» THE TASK:
Nothing but the lines from the one containing "Rencontre candaulisme sur" through the end of the data below may appear in the response, each one exact.

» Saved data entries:
Start of Block
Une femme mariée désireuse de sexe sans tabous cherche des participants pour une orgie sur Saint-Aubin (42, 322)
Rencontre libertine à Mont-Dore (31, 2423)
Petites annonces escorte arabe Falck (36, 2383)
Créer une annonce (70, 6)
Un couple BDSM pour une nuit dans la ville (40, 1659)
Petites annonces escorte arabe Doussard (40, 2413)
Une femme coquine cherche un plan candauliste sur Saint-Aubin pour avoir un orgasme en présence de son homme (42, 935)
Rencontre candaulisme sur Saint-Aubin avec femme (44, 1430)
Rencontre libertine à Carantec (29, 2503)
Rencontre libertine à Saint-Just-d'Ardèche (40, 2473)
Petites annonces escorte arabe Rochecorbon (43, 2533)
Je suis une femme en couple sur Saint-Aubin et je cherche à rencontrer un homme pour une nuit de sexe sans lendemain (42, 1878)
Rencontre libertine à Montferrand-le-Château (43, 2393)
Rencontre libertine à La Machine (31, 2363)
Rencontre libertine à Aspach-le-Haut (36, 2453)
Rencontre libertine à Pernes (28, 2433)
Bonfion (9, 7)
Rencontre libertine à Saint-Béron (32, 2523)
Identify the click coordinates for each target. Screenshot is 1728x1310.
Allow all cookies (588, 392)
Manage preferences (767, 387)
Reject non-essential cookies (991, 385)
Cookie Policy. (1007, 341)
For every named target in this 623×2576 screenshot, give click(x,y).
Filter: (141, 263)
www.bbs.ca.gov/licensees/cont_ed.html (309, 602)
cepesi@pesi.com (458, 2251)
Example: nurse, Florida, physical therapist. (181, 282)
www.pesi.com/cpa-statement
End of Block
» REPLY TO THE TASK:
Rencontre candaulisme sur Saint-Aubin avec femme (44, 1430)
Rencontre libertine à Carantec (29, 2503)
Rencontre libertine à Saint-Just-d'Ardèche (40, 2473)
Petites annonces escorte arabe Rochecorbon (43, 2533)
Je suis une femme en couple sur Saint-Aubin et je cherche à rencontrer un homme pour une nuit de sexe sans lendemain (42, 1878)
Rencontre libertine à Montferrand-le-Château (43, 2393)
Rencontre libertine à La Machine (31, 2363)
Rencontre libertine à Aspach-le-Haut (36, 2453)
Rencontre libertine à Pernes (28, 2433)
Bonfion (9, 7)
Rencontre libertine à Saint-Béron (32, 2523)
Identify the click coordinates for each target. Screenshot is 1728x1310.
Allow all cookies (588, 392)
Manage preferences (767, 387)
Reject non-essential cookies (991, 385)
Cookie Policy. (1007, 341)
For every named target in this 623×2576 screenshot, give click(x,y).
Filter: (141, 263)
www.bbs.ca.gov/licensees/cont_ed.html (309, 602)
cepesi@pesi.com (458, 2251)
Example: nurse, Florida, physical therapist. (181, 282)
www.pesi.com/cpa-statement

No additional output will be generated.